▶ Given task
Please reproduce everything in the real exponents passage below, from "Note that $$x" down to "l = \sup R$ by A13.".

▶ Passage provided

· · · ·

Real Exponents

Theorem 17.1

Theorem 17.1. If $x$ is a real number, there exists an increasing rational sequence $\{ r_n \}$ with limit $x$. 

Proof. By Theorem 7.8, $\exists r_1 \in \mathbb{Q}$ such that $x-1 < r_1 < x$. In the same manner, choose $r_2 \in \mathbb{Q}$ such that $\max \left \{ x - \frac{1}{2}, r_1 \right \} < r_2 < x$. In general, having chosen a rational number $r_n < x$, choose $r_{n+1} \in \mathbb{Q}$ such that $\max \left \{ x - \frac{1}{n+1}, r_n \right \} < r_{n+1} < x$. Since $r_n < r_{n+1}$, $\{ r_n \}$ is increasing.
Note that $$x - \frac{1}{n} < r_n < x.$$ By Theorem 12.1, Corollary 12.4, Theorem 14,3, and $\lim_{n \to \infty} \frac{1}{n} = 0$, $$\lim_{n \to \infty} \left( x - \frac{1}{n} \right) = x = \lim_{n \to \infty} x \Longrightarrow \lim_{n \to \infty} r_n = x. \blacksquare$$

Remark

Remark. If $a \geq 1$ and $x$ is a real number, we choose an increasing rational sequence $\{ r_n \}$ such that $\lim_{n \to \infty} r_n = x$. 
Since $r_n \leq r_{n+1}$, $a^{r_n} \leq a^{r_{n+1}}$. Then the sequence $\{ a^{r_n} \}$ is increasing.
Let $R = \{ r_n \, | \, n \in \mathbb{P} \}$. By Theorem 16.2, $R$ is bounded. Then $\exists l = \sup R$ by A13. 
Let $\varepsilon > 0$. Note that $l - \varepsilon$ is not an upper bound for $R$. Then $\exists N \in \mathbb{P}$ such that $l - \varepsilon < r_n, \forall n \geq N$. ($\{ r_n \}$ is increasing.) Since $\{ r_n \}$ converges to $x$, $\exists N' \in \mathbb{P}$ such that $|r_n - x| < \varepsilon, \forall n \geq N'$. Then $$l - \varepsilon < r_n < x + \varepsilon \leq l + \varepsilon, \forall n \geq \max \{ N, N' \} \\ \Longrightarrow |r_n - l| < \varepsilon, \forall n \geq \max \{ N, N' \} \Longrightarrow \lim_{n \to \infty} r_n = l.$$ By Theorem 10.3, $x = l$. Thus $r_n \leq x, \forall n \in \mathbb{P}$.

· · · ·

▶ Given data
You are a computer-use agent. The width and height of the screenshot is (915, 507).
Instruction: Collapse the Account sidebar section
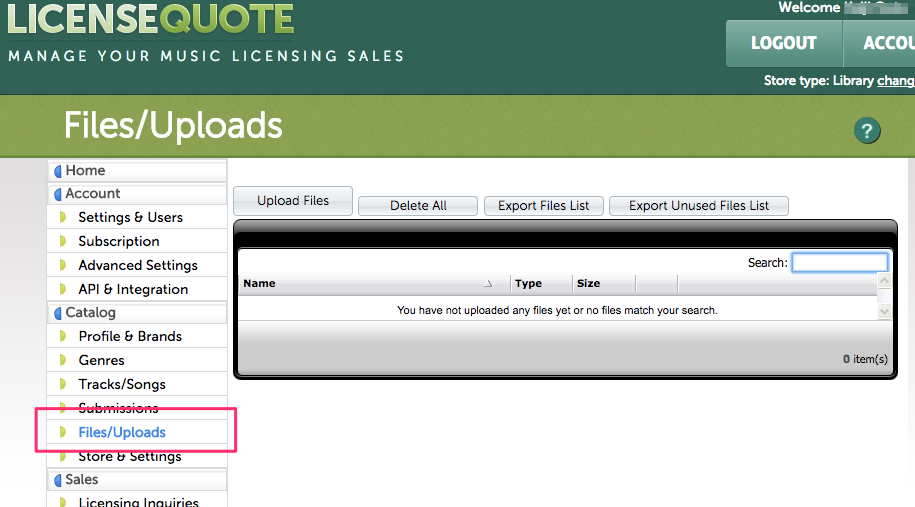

· · · ·

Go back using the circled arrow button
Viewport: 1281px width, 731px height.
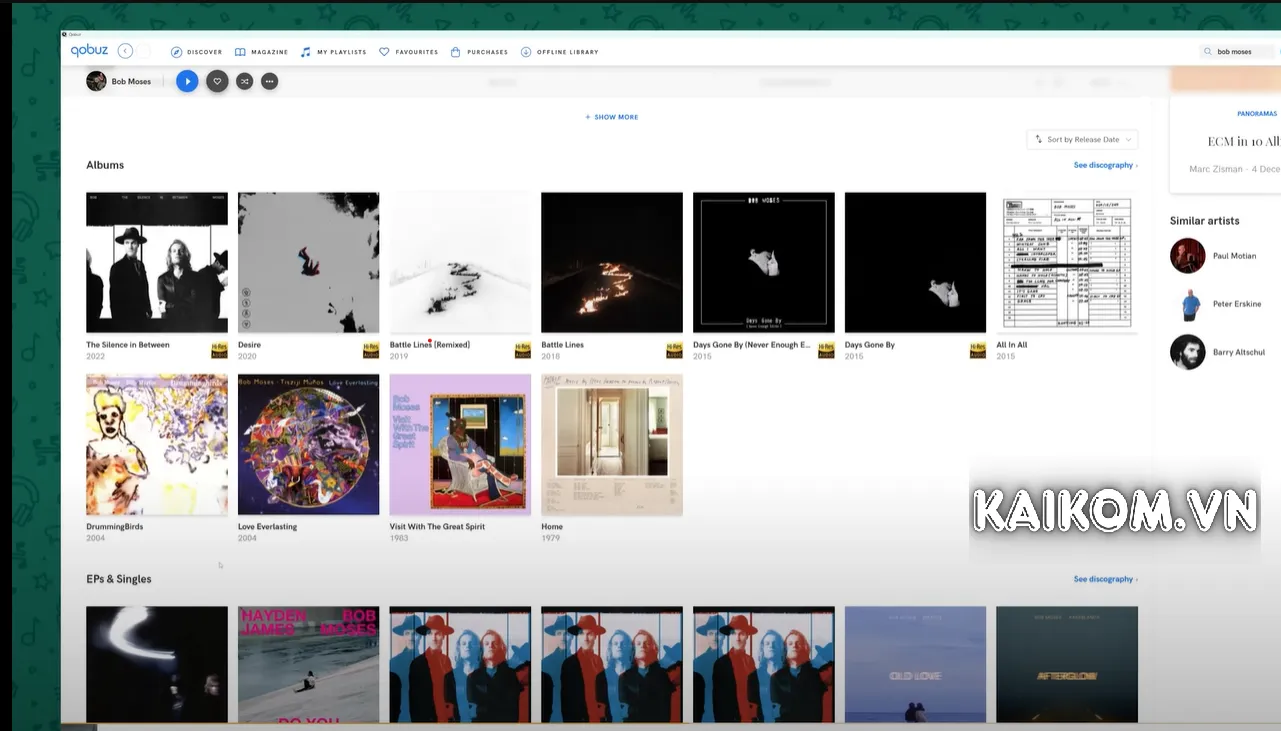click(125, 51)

· · · ·

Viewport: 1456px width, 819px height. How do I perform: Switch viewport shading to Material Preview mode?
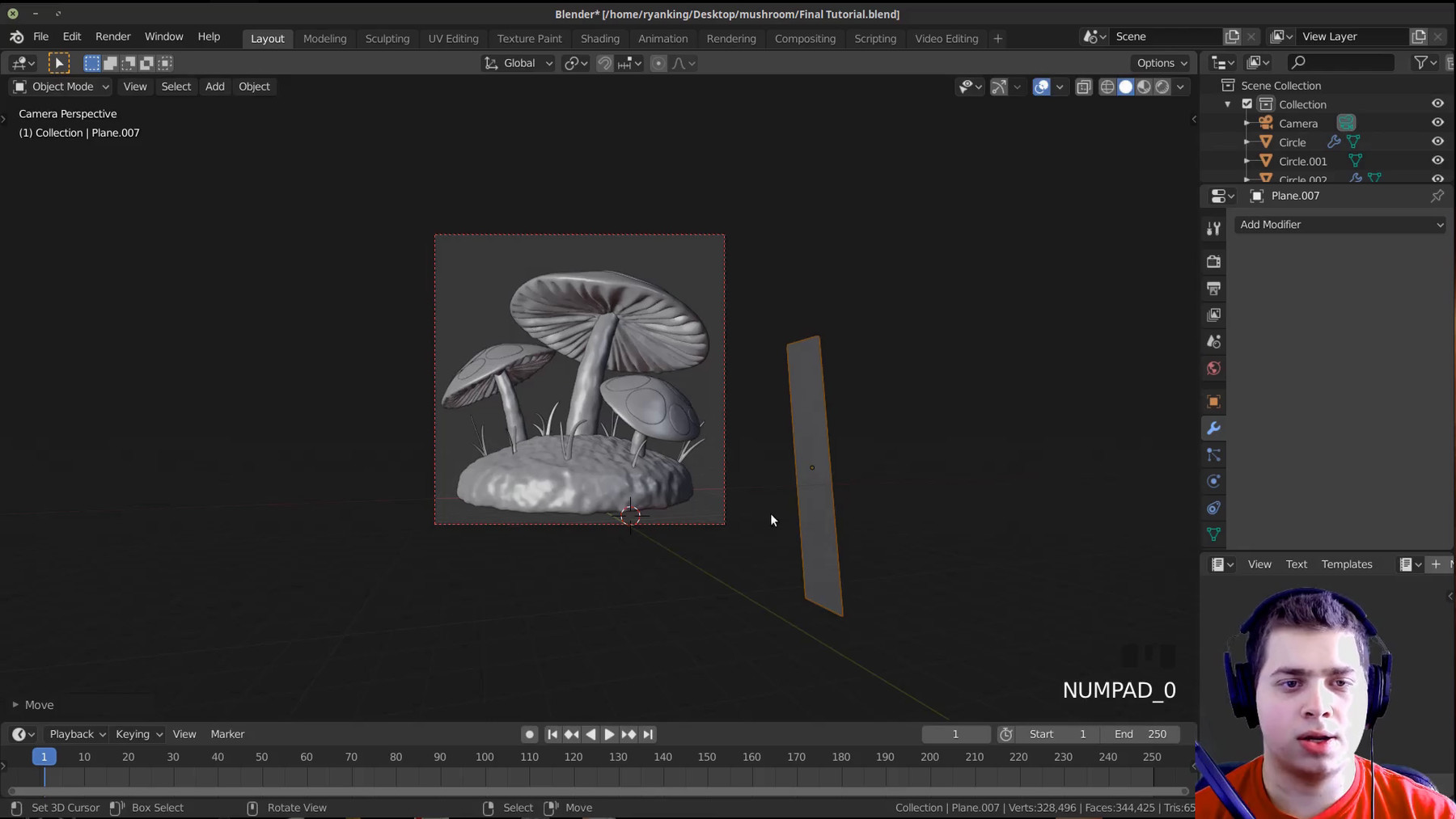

· · · ·

▶ Written solution
Note that $$x - \frac{1}{n} < r_n < x.$$ By Theorem 12.1, Corollary 12.4, Theorem 14,3, and $\lim_{n \to \infty} \frac{1}{n} = 0$, $$\lim_{n \to \infty} \left( x - \frac{1}{n} \right) = x = \lim_{n \to \infty} x \Longrightarrow \lim_{n \to \infty} r_n = x. \blacksquare$$

Remark

Remark. If $a \geq 1$ and $x$ is a real number, we choose an increasing rational sequence $\{ r_n \}$ such that $\lim_{n \to \infty} r_n = x$. 
Since $r_n \leq r_{n+1}$, $a^{r_n} \leq a^{r_{n+1}}$. Then the sequence $\{ a^{r_n} \}$ is increasing.
Let $R = \{ r_n \, | \, n \in \mathbb{P} \}$. By Theorem 16.2, $R$ is bounded. Then $\exists l = \sup R$ by A13.